Fig. 17. Train dataset for new experiment

The neural network found at this time showed almost the same configuration as the neural network that was found at [1], the difference was the number of hidden neurons:

• First hidden layer: from 50 to 300;
• Second hidden layer: from 25 to 150;

As we have seen, the first neural network could not generalize the values because it didn't have the sufficient number of hidden neurons. This experiment also showed that the new training dataset (composed with the higher values) was sufficient to the dgfann finds the best neural network configuration.

This new neural network was able to successfully estimate the car velocity to all tests datasets, including the beltway dataset, resolving the problem mentioned in previous section. The results with the tests datasets applied to this new neural network are:

• The Fig. 18 (another view in Fig. 19) shows the test dataset used in [1]. These results can be compared with Fig. 4 and Fig. 5.
• The Fig. 20 (another view in Fig. 21) shows the test for the second parking lot dataset (2014/05/09). These results can be compared with Fig. 9 and Fig. 10.
• And the Fig. 22 (another view in Fig. 23) shows the test for the beltway dataset (2014/08/02). Please compare these results with Fig. 13 and Fig. 14, because these graphics show that the problem cited in previous section was solved.

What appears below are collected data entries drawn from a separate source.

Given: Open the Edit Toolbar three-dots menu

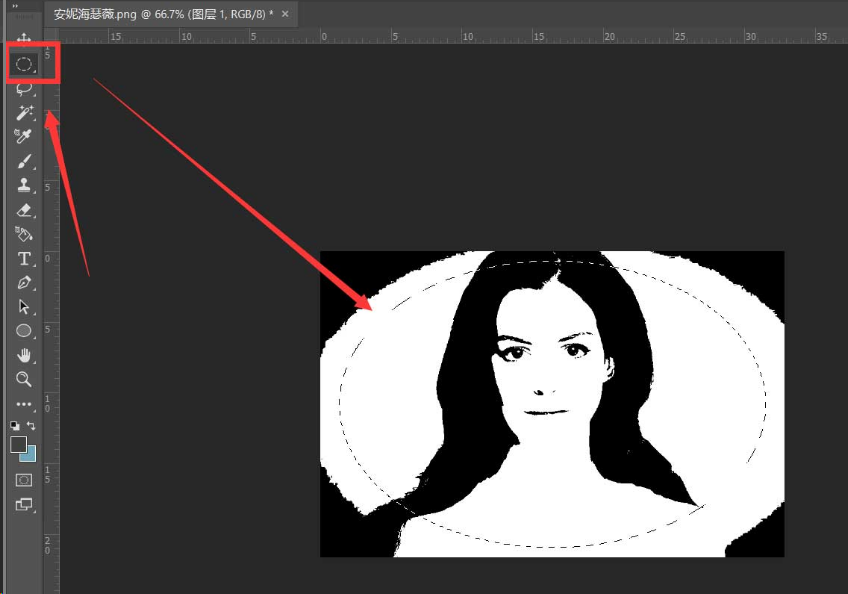Looking at the screenshot, I should pyautogui.click(x=24, y=404).
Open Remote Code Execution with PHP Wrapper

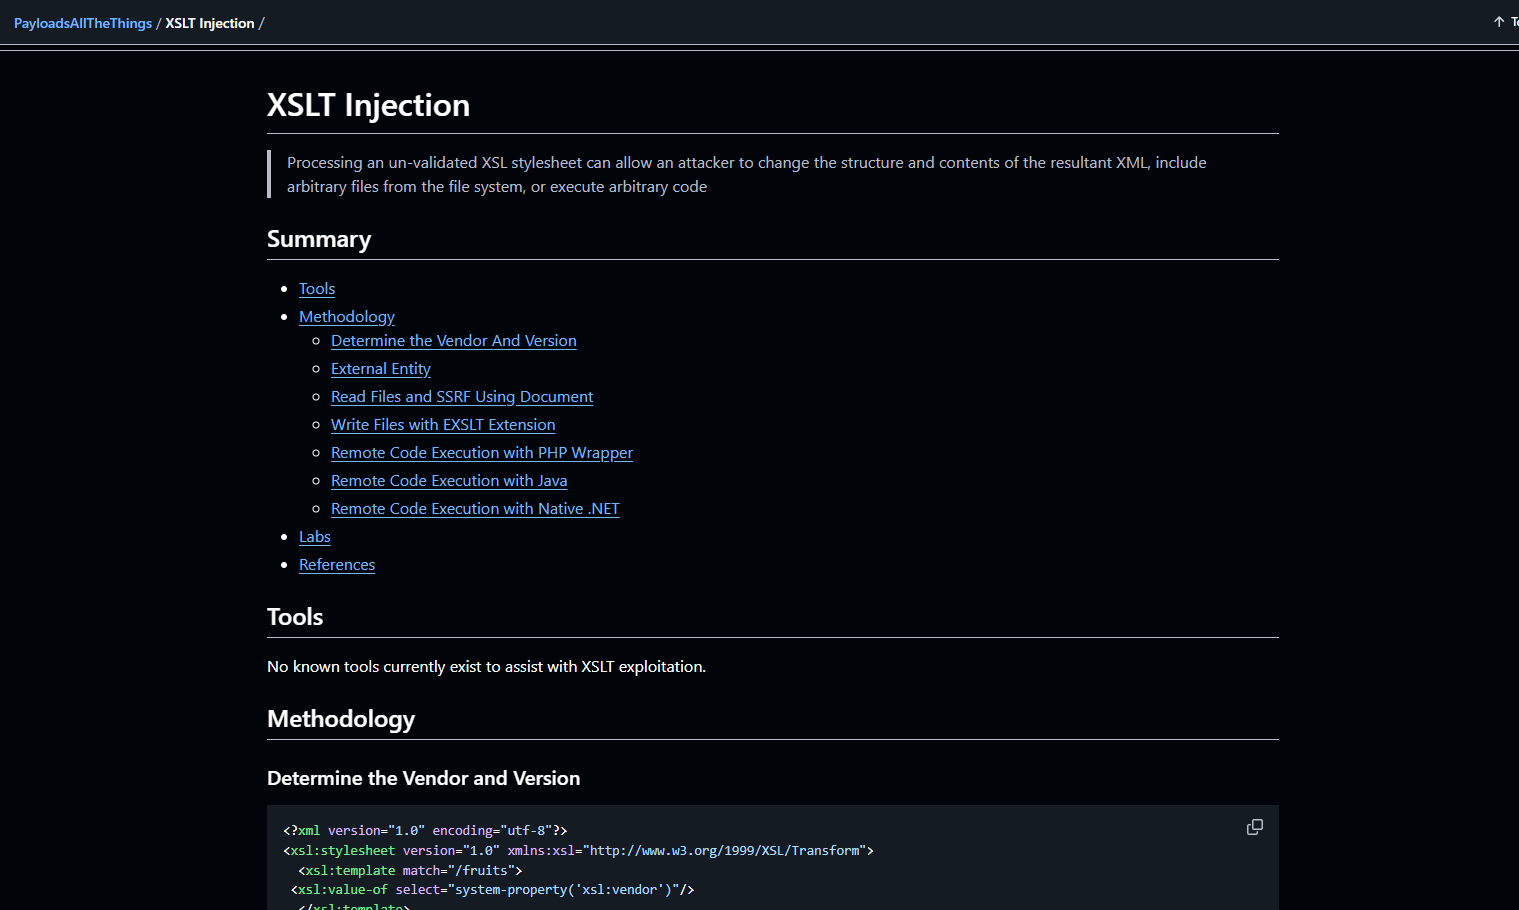tap(481, 452)
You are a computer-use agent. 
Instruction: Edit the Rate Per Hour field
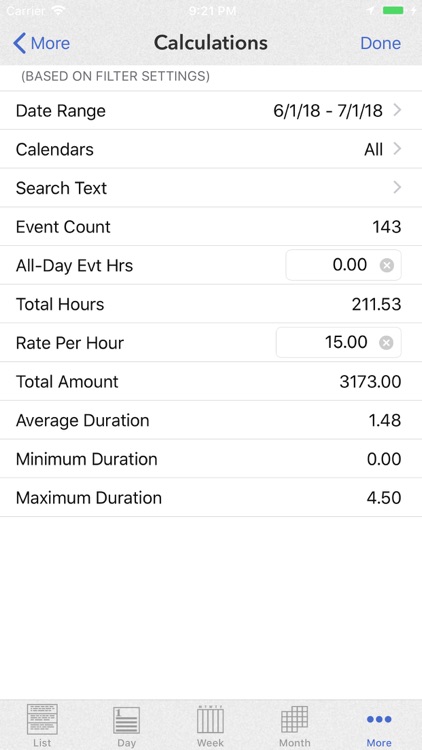[x=339, y=342]
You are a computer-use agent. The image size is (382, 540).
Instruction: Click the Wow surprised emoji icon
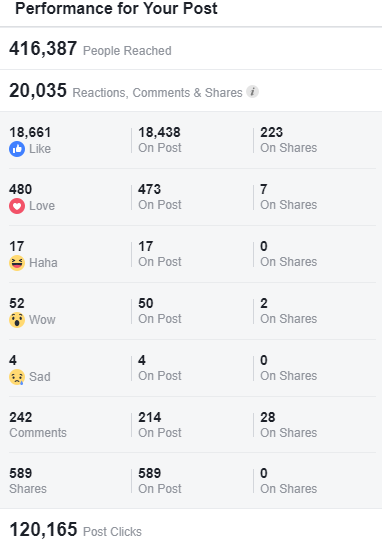pyautogui.click(x=17, y=320)
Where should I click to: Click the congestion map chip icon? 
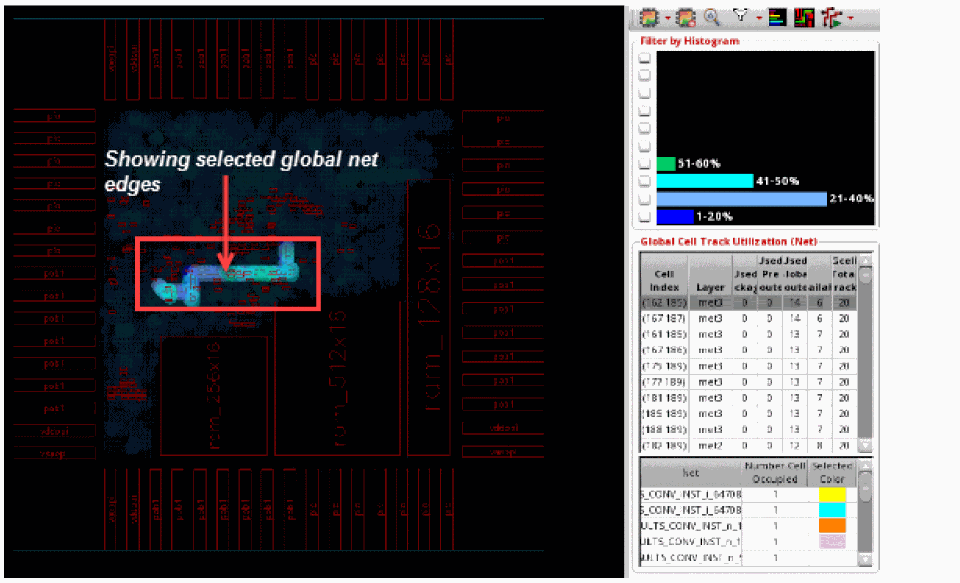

Fig. 18. Paper's test dataset for new experiment

Fig. 19. Paper's test dataset for new experiment (alternative visualization)

Fig. 20. Second Parking lot dataset (2014/05/09) for new experiment

Fig. 21. Second Parking lot dataset (2014/05/09) for new experiment (alternative visualization)

Fig. 22. Beltway dataset for new experiment

Fig. 23. Beltway dataset for new experiment (alternative visualization)

[1] Alberto F. De Souza, Jacson Rodrigues Correia da Silva, Filipe Mutz, Claudine Badue, Thiago Oliveira-Santos, "Simulating Robotic Cars Using Multi-Layer Neural Networks", submitted to IJCNN'2016.